XS divergence between amd64 and aarch64 (Mac M1) ? #7841

Open warner opened 1 year ago

warner commented 1 year ago

Describe the bug

@arirubinstein reports observing a CPU-dependent failure when testing out some upgrades, in which the x86 (aka amd64) architecture worked, but the M1 (aka aarch64) arch did not.

We don't expect XS to behave any differently on these two architectures, however we've recently been surprised by compiler differences like #7836 , and a Mac is definitely using clang, while most amd64 boxes are going to be running Linux, which will be using gcc.

His reproduction steps are below (but they reference a zipfile that was published to our internal Slack, #team-engineering for Agoric folks):

repro steps - download this zip and extract it to the repo here, so ./state/22.04_amd64, etc exists from repo root https://github.com/agoric/docker-variety
x86: works
make starting_branch=mainnet1B-rc1 22_x86
arm: apphash on upgrade block
make starting_branch=mainnet1B-rc1 22
mhofman commented 1 year ago

Using both branch, mhofman/6784-hide-organic-gc-updated-moddable-3-9-7 and mhofman/6784-hide-organic-gc-updated-moddable-3-9-7-no-key-collect, I was unable to reproduce a divergence replaying pismo chain transcripts on arm64-apple-darwin21.6.0 (clang13 / M1Pro) compared to the same replay on Debian Bullseye x86_64 (gcc 10.2.1), both using release build.

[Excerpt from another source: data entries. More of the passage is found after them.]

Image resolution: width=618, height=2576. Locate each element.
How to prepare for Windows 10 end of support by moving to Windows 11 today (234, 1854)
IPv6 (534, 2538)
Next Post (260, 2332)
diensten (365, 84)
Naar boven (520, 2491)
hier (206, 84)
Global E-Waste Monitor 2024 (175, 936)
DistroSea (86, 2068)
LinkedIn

@raphdev had mentioned he was able to reproduce an immediate divergence in the latter branch on his M1. We'll need to isolate the source of the divergence.

mhofman commented 10 months ago

To clarify the above, our experience is that Darwin arm64 and Debian x64 agree, but that Debian aarch64 (VM on a Mac) diverges when replaying the pismo transcripts.